We begin today’s roundup with The Washington Post and its take on EPA Secretary Scott Pruitt’s corruption:
ENVIRONMENTAL PROTECTION AGENCY Administrator Scott Pruitt’s ethics were already in question after he wasted taxpayer money on expensive plane tickets and hotels, a story he tried to rebut, misleadingly, on conservative talk radio last week. Then, last Thursday, ABC News reported that he benefited from a sweetheart deal that allowed him to live in a high-rent area of Washington while paying a relative pittance. His landlord? The wife of an energy and environmental lobbyist. [...]
Given his ethical failings and his hostile approach to major environmental issues, Mr.

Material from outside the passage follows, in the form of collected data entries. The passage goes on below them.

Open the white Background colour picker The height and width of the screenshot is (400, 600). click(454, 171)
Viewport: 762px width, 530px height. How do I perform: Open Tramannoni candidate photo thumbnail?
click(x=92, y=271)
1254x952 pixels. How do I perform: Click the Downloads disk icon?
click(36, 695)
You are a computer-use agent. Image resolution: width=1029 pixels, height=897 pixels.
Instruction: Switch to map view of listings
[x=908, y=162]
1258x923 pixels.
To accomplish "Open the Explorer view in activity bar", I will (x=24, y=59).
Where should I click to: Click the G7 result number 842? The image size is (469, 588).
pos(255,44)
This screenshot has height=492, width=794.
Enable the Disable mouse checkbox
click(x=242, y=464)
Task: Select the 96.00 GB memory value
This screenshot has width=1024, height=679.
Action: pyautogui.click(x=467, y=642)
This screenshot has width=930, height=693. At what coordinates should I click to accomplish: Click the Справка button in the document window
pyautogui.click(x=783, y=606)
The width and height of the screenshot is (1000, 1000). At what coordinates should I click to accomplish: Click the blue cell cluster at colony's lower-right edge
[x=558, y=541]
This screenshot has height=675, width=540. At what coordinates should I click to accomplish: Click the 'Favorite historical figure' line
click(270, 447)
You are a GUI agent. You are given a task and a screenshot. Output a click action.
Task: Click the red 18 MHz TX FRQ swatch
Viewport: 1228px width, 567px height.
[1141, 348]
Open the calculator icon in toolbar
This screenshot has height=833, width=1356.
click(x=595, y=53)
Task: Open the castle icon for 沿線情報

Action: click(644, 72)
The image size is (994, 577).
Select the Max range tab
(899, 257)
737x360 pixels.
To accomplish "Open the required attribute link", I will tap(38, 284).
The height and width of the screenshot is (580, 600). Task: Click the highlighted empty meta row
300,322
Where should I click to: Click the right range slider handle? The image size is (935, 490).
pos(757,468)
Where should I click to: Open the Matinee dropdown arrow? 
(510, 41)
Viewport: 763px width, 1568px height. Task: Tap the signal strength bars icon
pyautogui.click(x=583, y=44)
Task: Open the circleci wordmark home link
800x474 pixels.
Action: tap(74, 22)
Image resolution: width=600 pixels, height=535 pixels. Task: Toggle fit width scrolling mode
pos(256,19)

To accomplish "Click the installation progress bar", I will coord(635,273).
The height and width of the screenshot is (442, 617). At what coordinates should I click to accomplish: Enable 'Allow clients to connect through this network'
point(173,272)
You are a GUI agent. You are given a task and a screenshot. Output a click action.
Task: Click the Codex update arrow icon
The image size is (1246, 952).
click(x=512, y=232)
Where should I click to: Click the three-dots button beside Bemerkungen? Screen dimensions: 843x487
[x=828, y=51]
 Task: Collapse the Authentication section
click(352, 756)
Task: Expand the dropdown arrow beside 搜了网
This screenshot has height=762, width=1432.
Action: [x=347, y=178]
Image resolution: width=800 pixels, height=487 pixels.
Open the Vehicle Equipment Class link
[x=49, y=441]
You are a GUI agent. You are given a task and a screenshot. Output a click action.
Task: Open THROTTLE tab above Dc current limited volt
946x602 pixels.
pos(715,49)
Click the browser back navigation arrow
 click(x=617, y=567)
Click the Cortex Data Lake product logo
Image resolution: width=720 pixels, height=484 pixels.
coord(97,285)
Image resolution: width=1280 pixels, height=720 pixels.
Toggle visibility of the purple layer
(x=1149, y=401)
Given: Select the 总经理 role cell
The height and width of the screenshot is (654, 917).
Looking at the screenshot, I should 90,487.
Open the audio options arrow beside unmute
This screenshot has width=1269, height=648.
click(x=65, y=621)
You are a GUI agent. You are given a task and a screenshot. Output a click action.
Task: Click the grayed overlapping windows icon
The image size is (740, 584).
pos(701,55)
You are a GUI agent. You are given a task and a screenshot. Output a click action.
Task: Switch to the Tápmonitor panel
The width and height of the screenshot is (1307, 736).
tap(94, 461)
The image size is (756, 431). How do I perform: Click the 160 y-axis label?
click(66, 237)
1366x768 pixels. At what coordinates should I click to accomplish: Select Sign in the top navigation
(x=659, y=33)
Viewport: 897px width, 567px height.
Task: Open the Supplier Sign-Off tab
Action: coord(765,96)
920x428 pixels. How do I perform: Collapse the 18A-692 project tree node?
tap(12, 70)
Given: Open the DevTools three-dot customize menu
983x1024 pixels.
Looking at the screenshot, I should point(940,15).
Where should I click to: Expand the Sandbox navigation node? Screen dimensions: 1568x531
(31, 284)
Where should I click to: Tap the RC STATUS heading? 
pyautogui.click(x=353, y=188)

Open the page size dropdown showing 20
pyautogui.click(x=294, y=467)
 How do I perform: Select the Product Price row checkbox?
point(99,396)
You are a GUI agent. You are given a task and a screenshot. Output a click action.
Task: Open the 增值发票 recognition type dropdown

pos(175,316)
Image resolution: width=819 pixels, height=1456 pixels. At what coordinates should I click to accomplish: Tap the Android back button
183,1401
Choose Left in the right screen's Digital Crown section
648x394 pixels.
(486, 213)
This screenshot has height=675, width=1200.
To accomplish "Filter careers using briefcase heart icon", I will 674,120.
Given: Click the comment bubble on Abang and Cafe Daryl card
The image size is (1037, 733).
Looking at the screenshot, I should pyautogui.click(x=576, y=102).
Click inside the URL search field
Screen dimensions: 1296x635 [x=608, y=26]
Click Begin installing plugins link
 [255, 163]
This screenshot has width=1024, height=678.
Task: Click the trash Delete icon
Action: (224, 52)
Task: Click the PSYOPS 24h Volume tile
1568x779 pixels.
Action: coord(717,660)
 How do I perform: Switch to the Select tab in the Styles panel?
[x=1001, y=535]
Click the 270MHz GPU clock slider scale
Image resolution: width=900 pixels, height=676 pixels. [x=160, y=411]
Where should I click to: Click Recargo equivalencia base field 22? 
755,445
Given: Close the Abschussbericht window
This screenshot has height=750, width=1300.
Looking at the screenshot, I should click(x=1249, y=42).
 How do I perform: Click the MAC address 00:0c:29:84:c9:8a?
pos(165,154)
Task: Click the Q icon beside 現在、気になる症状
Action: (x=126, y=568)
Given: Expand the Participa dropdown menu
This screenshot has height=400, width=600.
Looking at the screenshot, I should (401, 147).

Pruitt’s tenure as the nation’s top environmental enforcer, though brief, has already been far too long.
Here is Eric Lipton’s analysis of Pruitt’s decision to help his host’s client:
The Environmental Protection Agency signed off last March on a Canadian energy company’s pipeline-expansion plan at the same time that the E.P.A. chief, Scott Pruitt, was renting a condominium linked to the energy company’s powerful Washington lobbying firm.
Both the E.P.A. and the lobbying firm dispute that there was any connection between the agency’s action and the condo rental, for which Mr. Pruitt was paying $50 a night. [...] government ethics experts said that the correlation between the E.P.A.’s action and Mr. Pruitt’s lease arrangement — he was renting from the wife of the head of the lobbying firm Williams & Jensen — illustrates why such ties to industry players can generate questions for public officials: Even if no specific favors were asked for or granted, it can create an appearance of a conflict.